START Dataset content

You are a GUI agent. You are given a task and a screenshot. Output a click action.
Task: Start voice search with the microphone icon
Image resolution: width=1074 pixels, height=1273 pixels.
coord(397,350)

END Dataset content
START Dataset content

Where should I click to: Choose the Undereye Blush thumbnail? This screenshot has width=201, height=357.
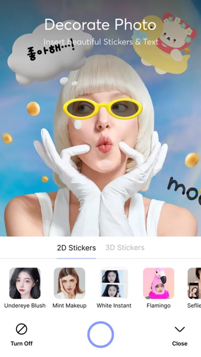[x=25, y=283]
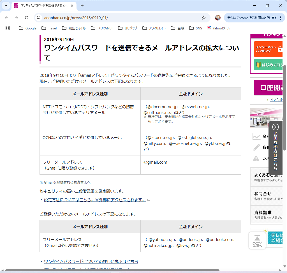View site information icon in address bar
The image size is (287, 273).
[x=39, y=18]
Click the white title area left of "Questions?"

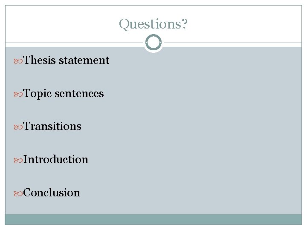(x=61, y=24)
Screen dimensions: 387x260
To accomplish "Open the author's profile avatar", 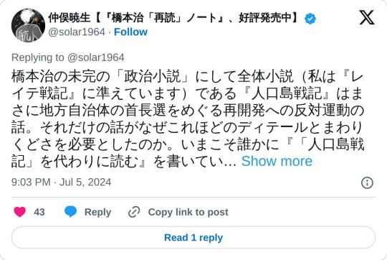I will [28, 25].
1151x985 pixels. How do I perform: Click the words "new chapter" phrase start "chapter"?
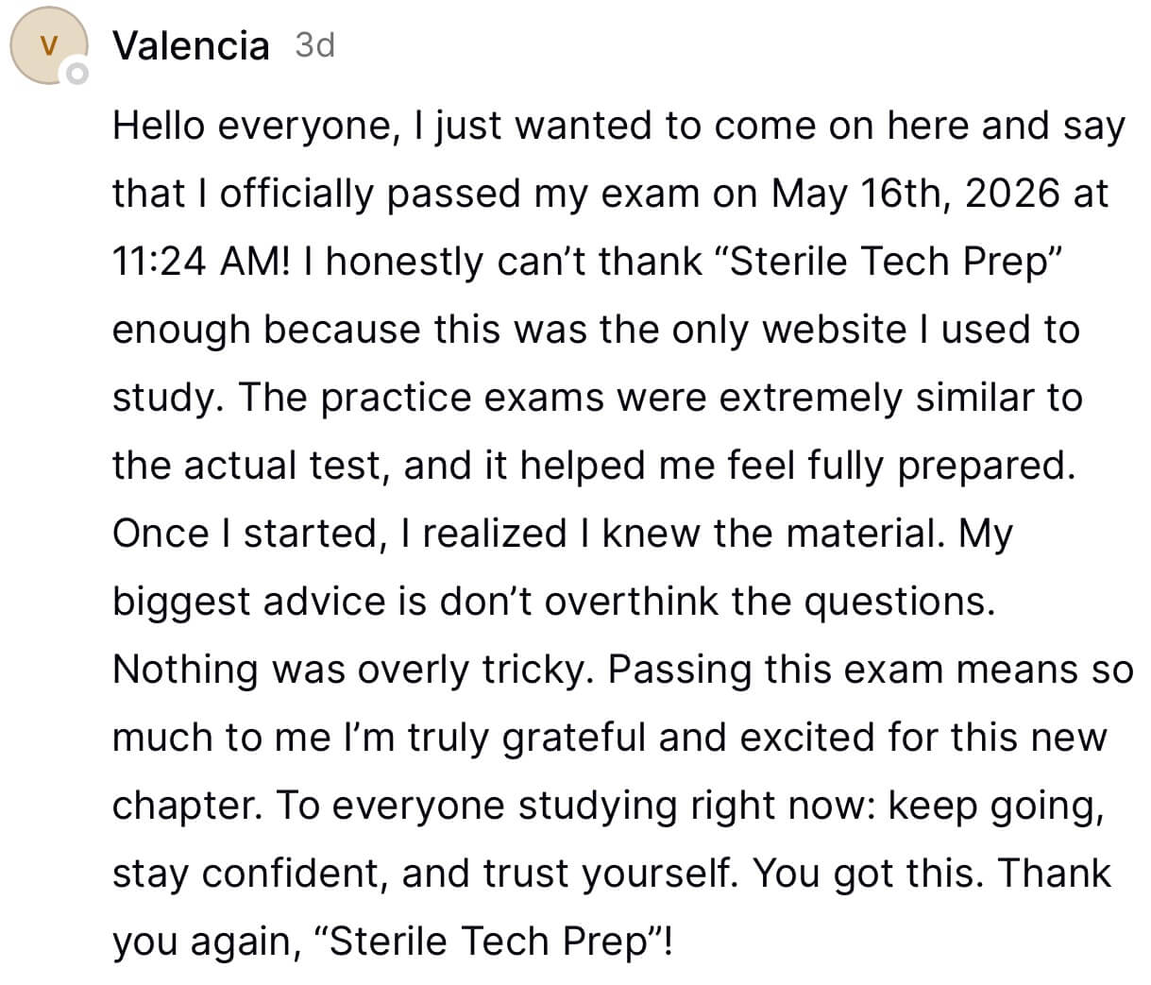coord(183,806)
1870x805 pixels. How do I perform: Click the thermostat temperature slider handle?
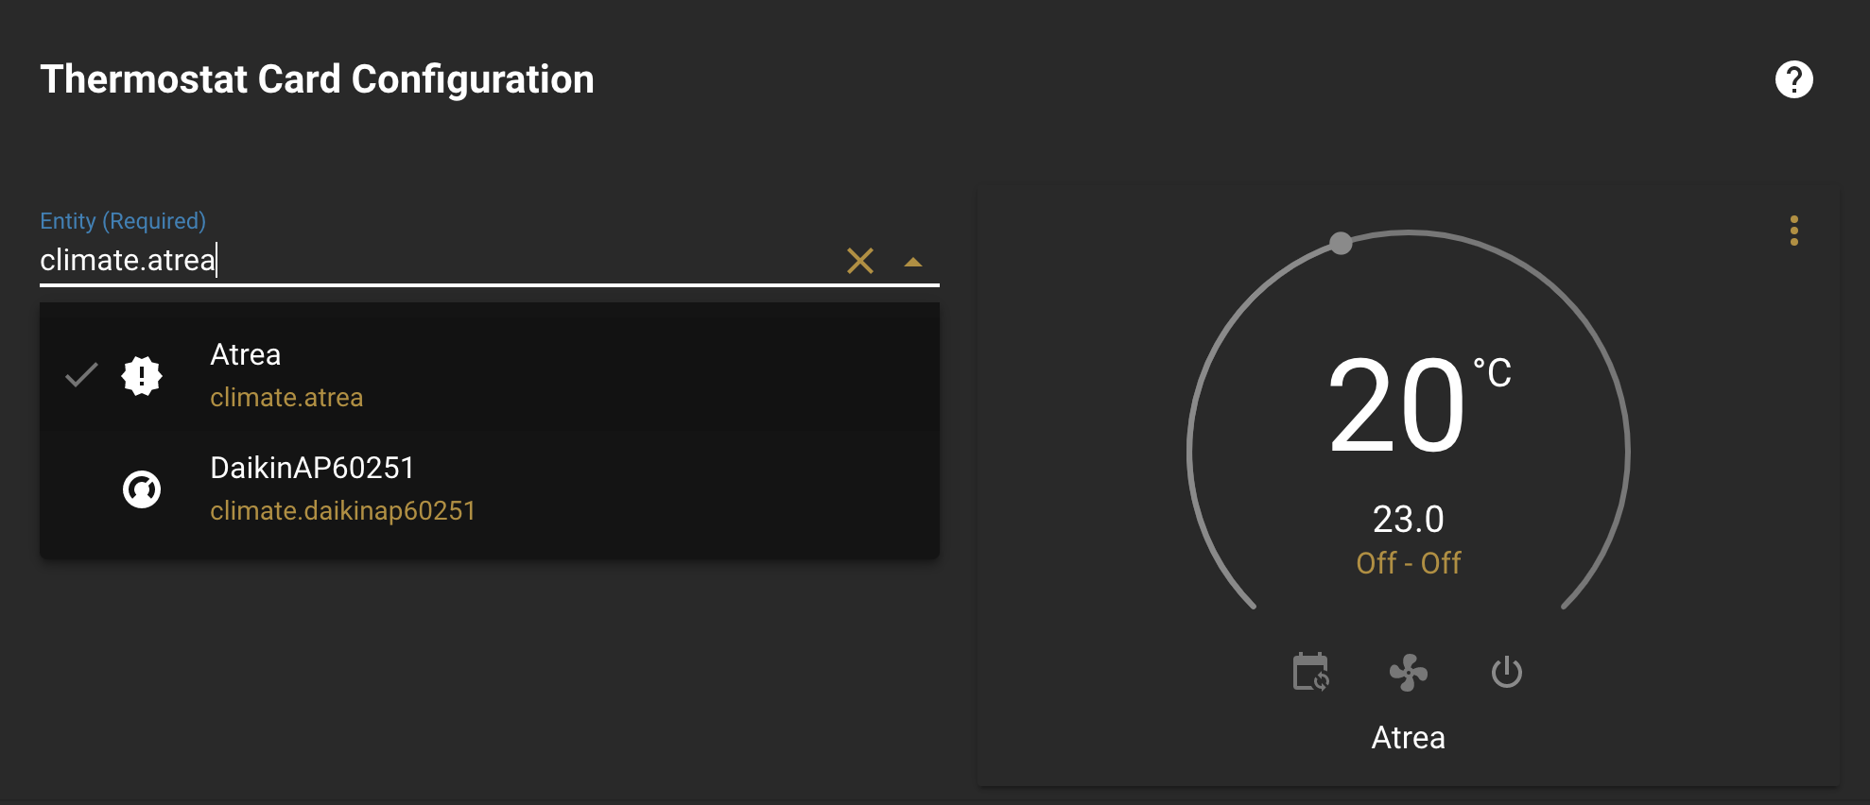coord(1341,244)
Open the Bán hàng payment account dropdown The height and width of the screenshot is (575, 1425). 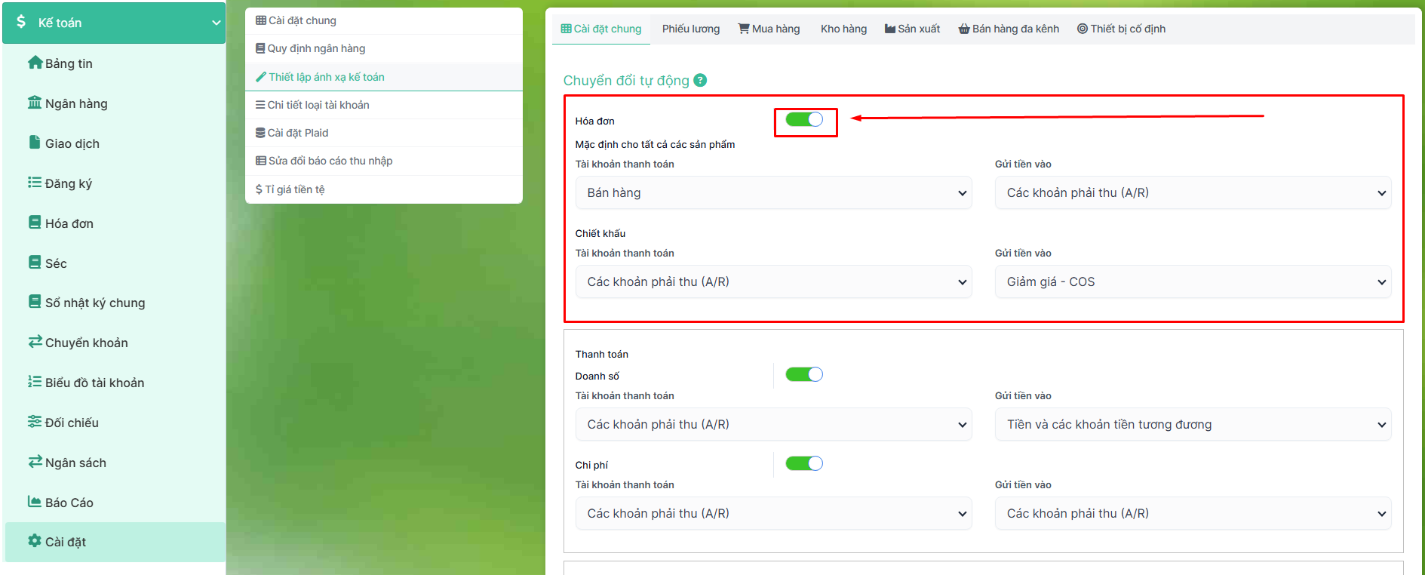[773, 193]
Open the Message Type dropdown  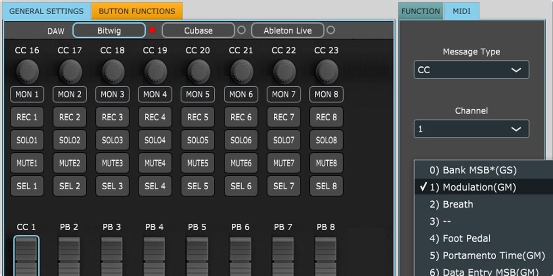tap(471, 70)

END Dataset content
START Dataset content

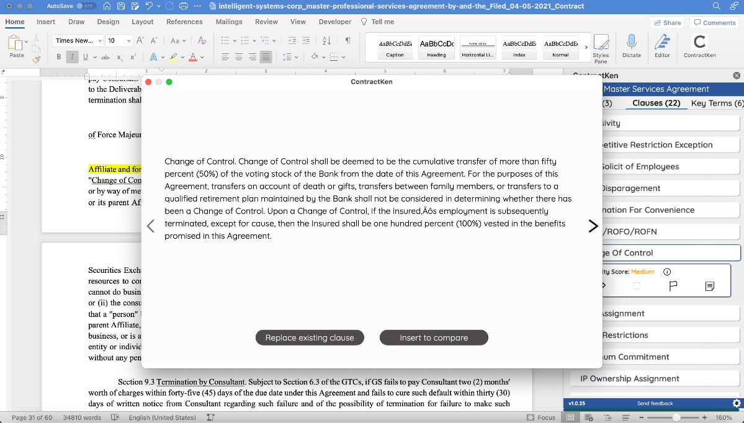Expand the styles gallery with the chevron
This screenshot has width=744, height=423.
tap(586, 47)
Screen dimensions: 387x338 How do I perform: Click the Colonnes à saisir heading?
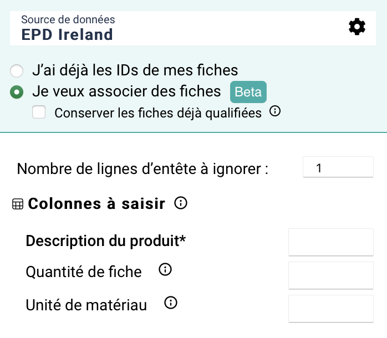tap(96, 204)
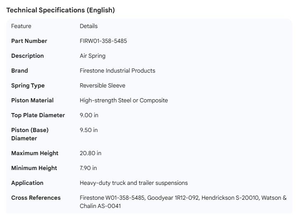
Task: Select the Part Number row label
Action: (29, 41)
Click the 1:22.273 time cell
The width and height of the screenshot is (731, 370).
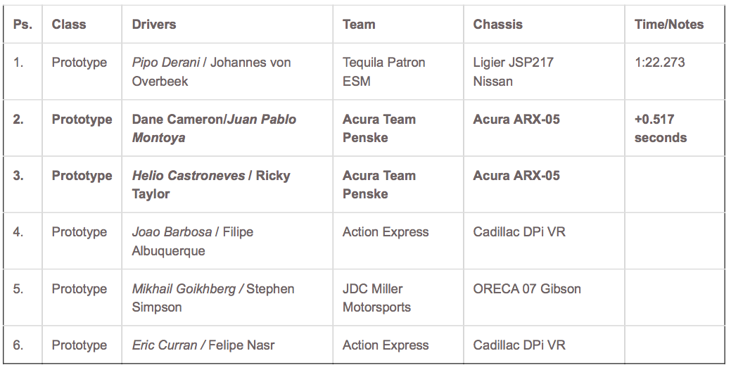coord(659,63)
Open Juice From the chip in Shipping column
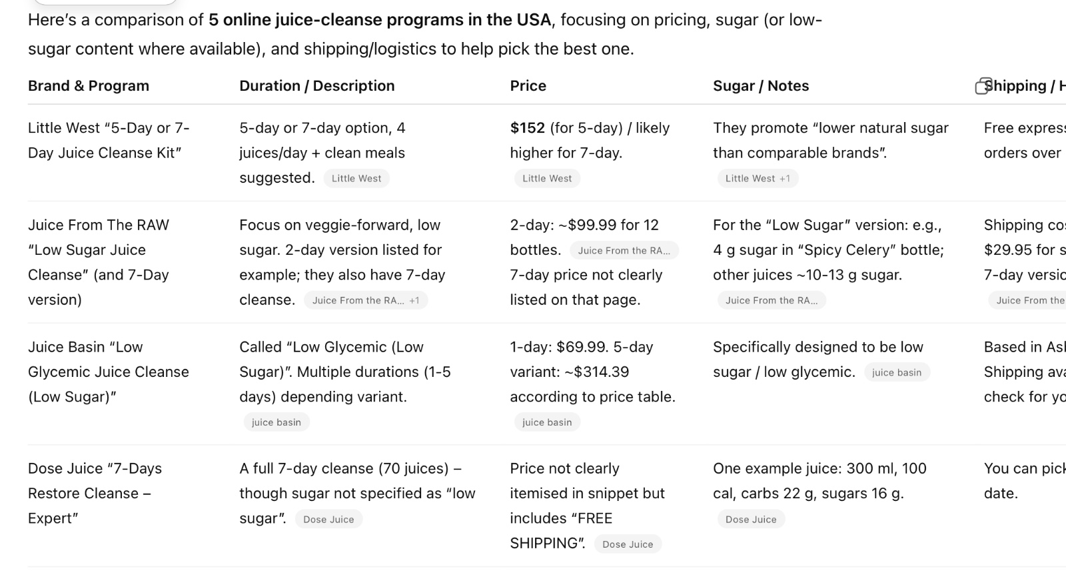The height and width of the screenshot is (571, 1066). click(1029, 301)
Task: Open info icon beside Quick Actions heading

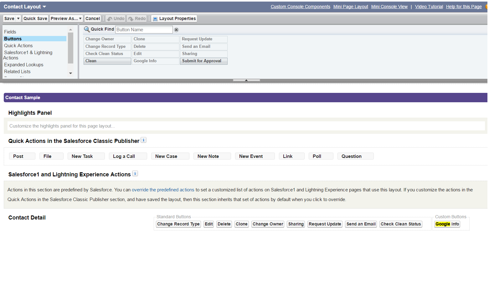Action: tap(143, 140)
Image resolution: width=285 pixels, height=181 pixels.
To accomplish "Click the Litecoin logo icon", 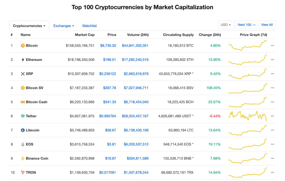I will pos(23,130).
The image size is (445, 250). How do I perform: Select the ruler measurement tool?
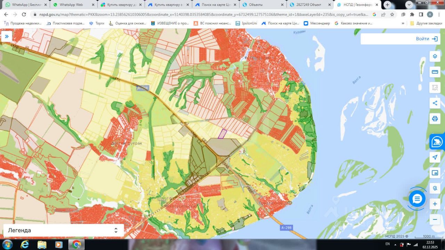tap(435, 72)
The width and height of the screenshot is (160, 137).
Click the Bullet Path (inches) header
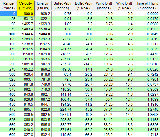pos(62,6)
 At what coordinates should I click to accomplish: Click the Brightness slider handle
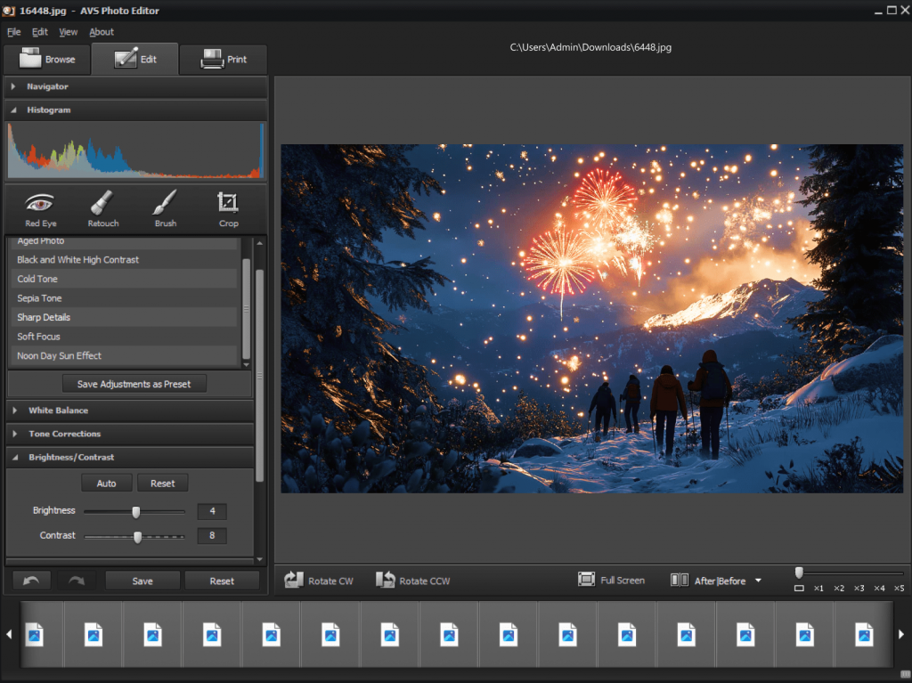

END Dataset content

**What this task involves:** In the listing above, find the line with "Click the Bullet Path (inches) header" and output it and every line after it up to and including the line with "At what coordinates", exactly, minus the pictures.

**Task response:**
Click the Bullet Path (inches) header
pos(62,6)
 At what coordinates should I click to accomplish: Click the Brightness slider handle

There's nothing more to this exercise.